少し緊張しながらも、いつものようにギリギリの時間に席に着いた。
浩輝「ん?葵ちゃんおれへんやん」
いつもの席に葵ちゃんの姿はなかった。そういえばこの一週間葵ちゃんの姿を見てないような気がした。体調でも悪いんかなと思い、少し心配になった。でも連絡先も知らないし、まあ来週来てたらまた会えるしと思ったので席に着いた。
すると先生がいつもより少しだけ真剣な表情で喋り出した。
先生「えーっと急なことなんやけど宮本 葵さんが学校辞めることになりました。まあ学校のこととか色々悩んでたみたいで、私とも話し合ったんやけどねー」
浩輝「えーーーーーーーっ、まじですか?ちょ待って、うわ、どないしよ」
予想外すぎて半笑いになりながら、思わず心の声が漏れてしまった。
めずらしく声を発した俺に皆は、びっくりした顔でこっちを見ていた。
授業が終わってすぐにダッシュで喫煙所に向かった。
浩輝「剛!やばいって、葵ちゃん大学辞めてたんやけど」
剛「まじで?やっぱり葵ちゃんも大学楽しめてなかったんちゃう?」
浩輝「そうなんかな、せっかく仲良くなれるチャンスやったのに」
剛「お前がもっと早くしゃべりかけて俺らと仲良くできてたら、葵ちゃんも学校辞めずに済んだかもよ」
浩輝「違った展開になってたんかな」
剛「それは俺らにも分からんけど、まあしゃあないな。非リア充男で楽しもうや」
浩輝「せやな!」
剛「まあ俺今別の大学の女の子と連絡とってんやけどな」
浩輝「しばいていい?」
俺の大学の恋は始まる間も無く終わった。もしあの時あーしとけば、違う展開になってたのかもしれないし、そうじゃないのかもしれない。それは誰にも分からない。

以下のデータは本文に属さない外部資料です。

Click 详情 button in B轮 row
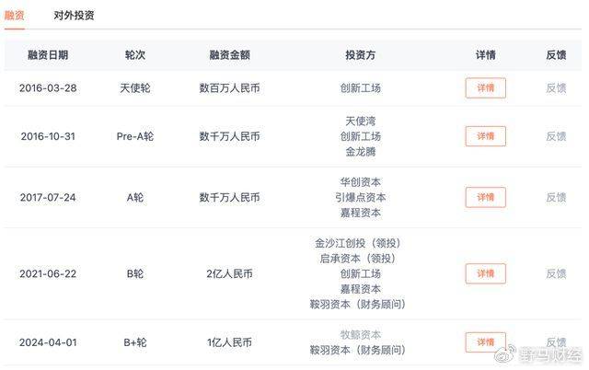589x370 pixels. click(485, 273)
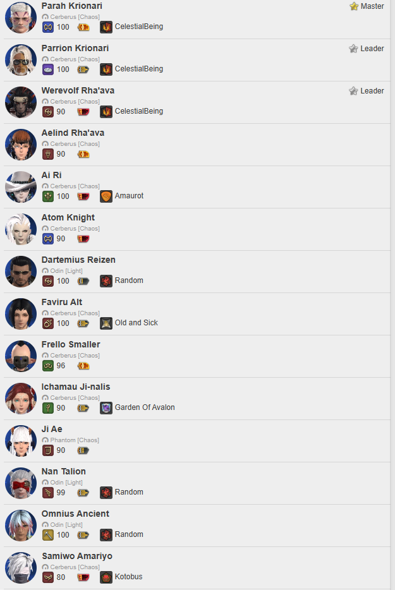Viewport: 395px width, 590px height.
Task: Open Ichamau Ji-nalis character page
Action: (76, 387)
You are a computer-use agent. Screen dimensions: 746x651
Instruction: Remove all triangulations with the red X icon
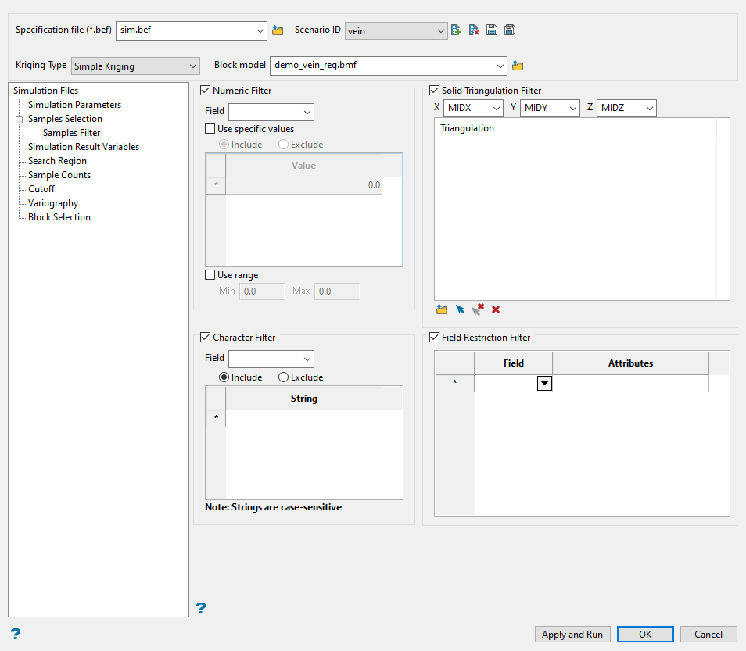(496, 309)
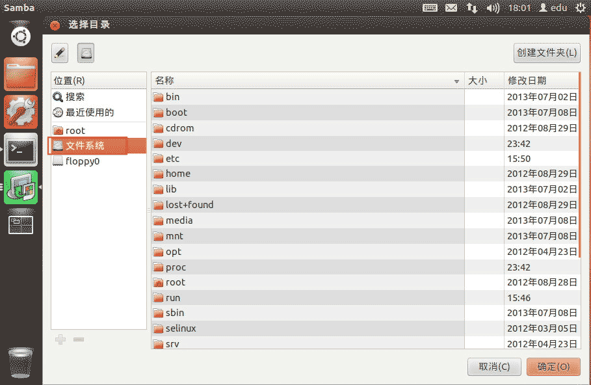Confirm with the 确定 button
Viewport: 591px width, 385px height.
click(553, 367)
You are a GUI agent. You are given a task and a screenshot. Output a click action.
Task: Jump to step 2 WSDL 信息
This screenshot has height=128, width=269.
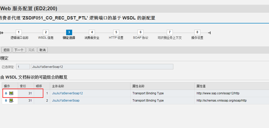click(46, 32)
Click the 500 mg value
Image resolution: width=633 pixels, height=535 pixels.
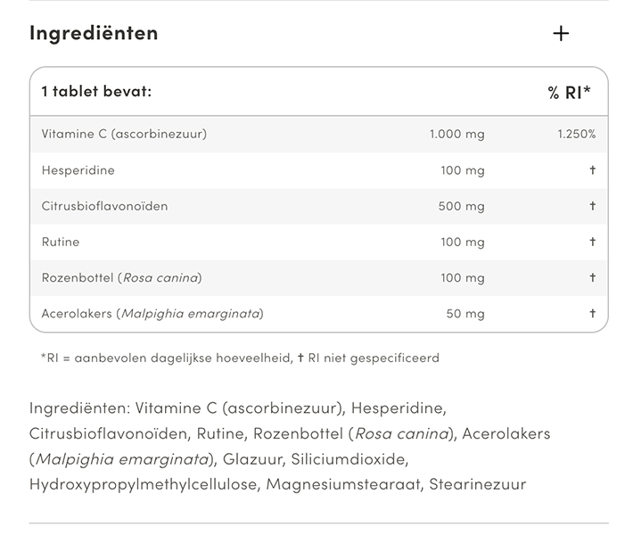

ただ、ほとんどしゃべったことのない俺なんかのことを葵ちゃんが覚えている可能性はほぼない。妄想では何回もしゃべっていたけど。
浩輝「あー眠たいのにアホみたいなこと思い出してしもたわ!やば仕事遅れる。でもこういうパターンって電車で葵ちゃんに運命的な再会とかするんちゃん?」
なんとかギリギリの時間に駅に着いた俺は今日も鼻炎だった。鼻をすすりながらスマホを見た。
浩輝「うわ、嘘やろ?今日日曜やんけ。休みやん、何してんねん俺!」
運命的な再会なんかするわけもなく帰って爆睡した。